Харламов тоже вскочил, чтобы продолжить кутёж в ресторане гостинцы. Но я его резко тормознул, усадив обратно на вторую свободную кровать:
— Вот значит в чём собака порыта. Слушай мою команду! Сейчас ложишься спать, а завтра после тренировки едем свататься. Обручальные кольца я куплю, гитару достанем, и твоей зазнобе такой концерт забабахаем под конами, выйдет за тебя как миленькая. Пулей выскочит.
— Кто это мы?
— Я, Васильев, Мальцев, Борька Александров. Соберём команду, не боись. Ты же вроде играешь на гитаре?
— Чуть-чуть, — уже закрыв глаза, пробормотал армейский форвард.
— Вот и замечательно.
Вечером следующего дня в скромный московский дворик въехало три автомашины Волжского автозавода, три «Волги». В белой сидел будущий жених — Валерий Харламов, в остальных группа поддержки. Кроме меня, Валеры Васильева и Валерия Харламова, Боря Александров привёл с собой соседей, Витю Жлуктова и Хельмута Балдериса, а Саша Мальцев взял своего брата Сергея. В довершении всего Мальцев старший где-то откопал ковбойские шляпы, и вид у нас был, как у ковбоев вышедших на тропу войны, то есть любви. Все молодые, здоровые, красивые и в американских джинсах.

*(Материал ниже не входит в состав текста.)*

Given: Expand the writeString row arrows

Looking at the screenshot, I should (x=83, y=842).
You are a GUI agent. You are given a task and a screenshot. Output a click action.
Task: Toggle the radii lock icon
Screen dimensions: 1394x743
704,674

— Вино привёз! — Гаркнул радостно Васильев. — Шашлык тоже!
— Может не надо мужики, — внезапно дал заднюю сам виновник сватовства.
— Куда назад⁈ — Зарычал я. — Трус, мать твою, не играет в хоккей! Кольца держи. — Я вытащил футляр бордового цвета. — Как твоя голуба из подъезда выскочит сразу ей на палец надень то, что поменьше, второе для тебя.
— Сколько отдал? — Пробормотал смущённо Харламов, раскрыв бархатную коробочку.
— Сколько отдал, все мои, это подарок. — Отмахнулся я. — Хельмут бери гитару, а то несчастный влюблённый по струнам сейчас не попадёт. Борис раздай слова, командовать парадом буду я!
— Сынки вы чё тут удумали? — Приковылял какой-то пенсионер в оттянутых трениках.
— Спокойно отец, кино снимаем. Называется «Покровские ворота». Не загораживай кадр. — Я отодвинул товарища рукой, чтобы больше не отвечать на глупые вопросы.
— Может хряпнем для храбрости, — предложил Валера Васильев, достав бутылку шампанского.
— Сначала этих гавриков поженим, а затем уже и хряпнем, не писюгань раньше времени. Спокойно! — Крикнул я, словно по мановению волшебной палочки собравшейся толпе зевак. — Акция согласована в московском Горисполкоме. Хельмут играй!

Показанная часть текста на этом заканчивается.